De origem humilde no Tocantins, Luiz Fernando acha refúgio no futebol e tem rápida ascensão após quase desistir da carreira: "Paro para pensar de onde saí e onde estou, tudo que passei valeu a pena"
O futebol era só um lazer na vida de Luiz Fernando quando Manoel Júnior começou a ouvir de amigos, conhecidos e até de estranhos em Tocantinópolis, cidade de 23 mil habitantes ao norte de Tocantins e a 530 km da capital Palmas:
– Olha, seu filho é muito bom de bola, viu?
– Ele é diferenciado dos outros.
– Moço, pode investir que seu filho tem futuro.
Foi aí que Seu Júnior, como é chamado pelos mais chegados da família, começou a levar a sério essa história de o filho ser jogador profissional. Até então, não passava de um sonho distante. O menino cresceu batendo bola no quintal da casa da avó, já fugiu da escola para jogar no terrão com os amigos, e até dentro de casa só tinha olhos para o futebol.
– Não perdia um Globo Esporte. Até eu passei a gostar. Não assistia a nenhuma novela, era só futebol – brincou a mãe noveleira Maria Ivonete, mais conhecida como Dona Ivonete.

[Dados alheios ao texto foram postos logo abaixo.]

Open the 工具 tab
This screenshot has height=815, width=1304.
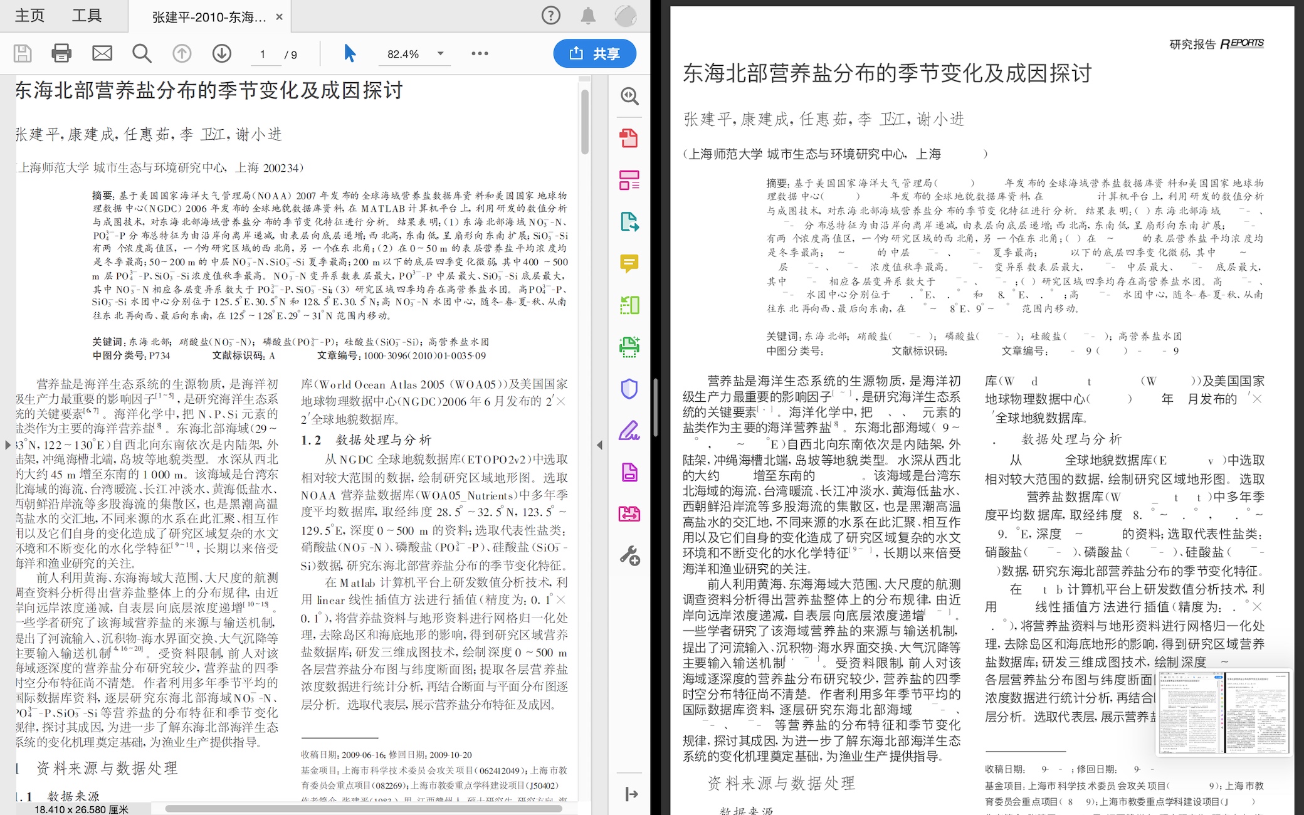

Luiz sempre foi muito tímido. Era com a bola nos pés a forma com que conseguia melhor se expressar. E a bola rolando na televisão era o que lhe prendia a atenção, independentemente do time. Sabe aquela sensação de não saber o que seria da vida se não existisse alguma coisa? Desde criança sentia que o futebol era tudo para ele. E parecia ter certeza de que seu futuro estava nele.
– Nasci querendo jogar bola, passava o dia todinho jogando. Falei para minha mãe que queria ser jogador, e ela mandava eu estudar. Disse que ainda iria me ver jogando pela televisão e dar risada.

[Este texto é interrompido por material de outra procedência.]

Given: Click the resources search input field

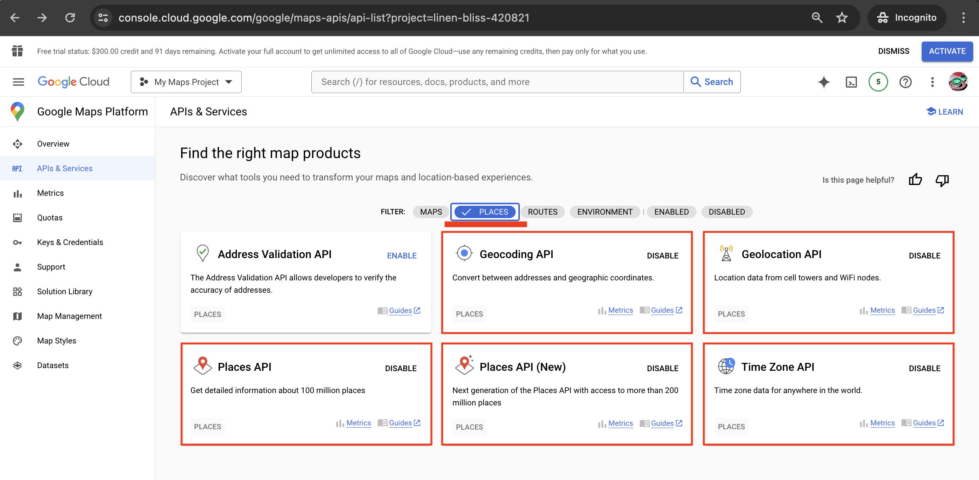Looking at the screenshot, I should [496, 82].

Luiz Fernando chegou com 17 anos para a base do Atlético-GO (Foto: Reprodução/TV Anhanguera)
Mas a caminhada se assemelha a de muitos jogadores no início de suas carreiras: de origem humilde e muitas dificuldades. Ainda menino, começou como gandula no Tocantinópolis Esporte Clube, onde o pai havia jogado amadoramente. Quando teve idade para integrar o sub-20, passou na peneira de tênis, sequer chuteira tinha. Na hora de escolher posição, nem titubeou:
– Desde moleque jogava querendo fazer gol. Era do meio para a frente, meia ou atacante.
E logo no primeiro ano, foi artilheiro do time com sete gols e eleito revelação em um torneio regional. E antes de completar 18 anos, o presidente do Tocantinópolis E.C., Sallim Milhomem, conseguiu um teste para ele e Matheus, outro garoto do clube, no Atlético-GO. Luiz Fernando viajou os quase 1.300 km até Goiânia com o amigo e o pai dele, mas só o filho do Seu Júnior ficou.
A alegria da família logo esbarrou em novas dificuldades. Financeiras:
– No começo o Atlético-GO não tinha sede própria, era em Inhumas, no interior, e a gente que bancava os filhos lá. Foi quase um ano assim, tinha que pagar alimentação para ficar lá. Todo mês fazia uma vaquinha na família para pagar – relatou Seu Júnior.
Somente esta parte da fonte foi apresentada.